# QJ Megaminx(es)



## lilkdub503 (Oct 26, 2009)

I have looked all over this forum, searching and scrolling. I would like to know if anyone has the QJ Megaminx, either tiled or PVC. I don't know if I should get this one, or the MF8 tiled, or the Mefferts.


----------



## CubeNoob1668 (Oct 26, 2009)

well i have a QJ megaminx (tiled) but i'm not sure how valid my input is, seeing as its my only megaminx. personally, i think its great for my first megaminx, it turns pretty smoothly. only downside is that it comes a little loose so it kind of locks up and pops too much


----------



## Tim Major (Oct 26, 2009)

CubeNoob1668 said:


> well i have a QJ megaminx (tiled) but i'm not sure how valid my input is, seeing as its my only megaminx. personally, i think its great for my first megaminx, it turns pretty smoothly. only downside is that it comes a little loose so it kind of locks up and pops too much


This is my experience too. Though my experience counts for less than yours, as I don't own one, I've just tryed one.


----------



## 4Chan (Oct 26, 2009)

Theres a post with pictures by that guy from Chile. I've forgotten his name.

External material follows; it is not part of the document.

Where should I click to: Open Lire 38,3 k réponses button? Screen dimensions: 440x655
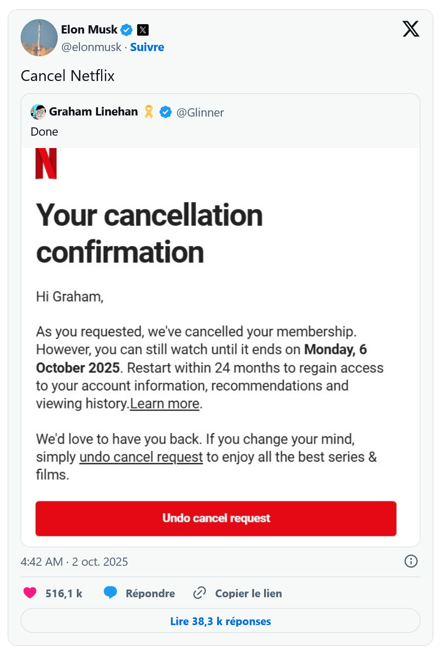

EDIT: http://www.speedsolving.com/forum/showthread.php?t=14283&highlight=megaminx


----------



## lilkdub503 (Oct 26, 2009)

Hmm. I tried searching "QJ megaminx" and that thread didn't come up. You'd think it would be on the first page, but I guess not. Sorry about that.


----------



## rahulkadukar (Oct 26, 2009)

I have a QJ Megaminx and it is sort of good but I think it will be more smooth once I break it in and put i nsome Silicone. 

BTW Has anyone tried removing their centers because I would like to change the springs as it feels too stiff.


----------



## RainbowBoy (Oct 26, 2009)

I have the MF8 tiled.


----------



## lilkdub503 (Oct 26, 2009)

Should I just have a poll in this thread? It seems like that would be more beneficial to half of what I need. I was looking more for what people thought of the QJ, but I think I worded my first post a little erratically.


----------



## Nykjær (Oct 26, 2009)

I have both the QJ (tiled and pvc) and a Mf8. I Hate the mf8. Pops way to easy, and if adjusted to not pop, its horrible to turn. Both the QJ's i love, but first after sanding the edges (as Stefan does at his meffers) and switching to softer springs (mine from type D) in the tiled one.
Stefans site: http://www.stefan-pochmann.info/spocc/speedsolving/megaminx/


----------



## LNZ (Oct 26, 2009)

I own a black QJ MF8 megaminx with tiles.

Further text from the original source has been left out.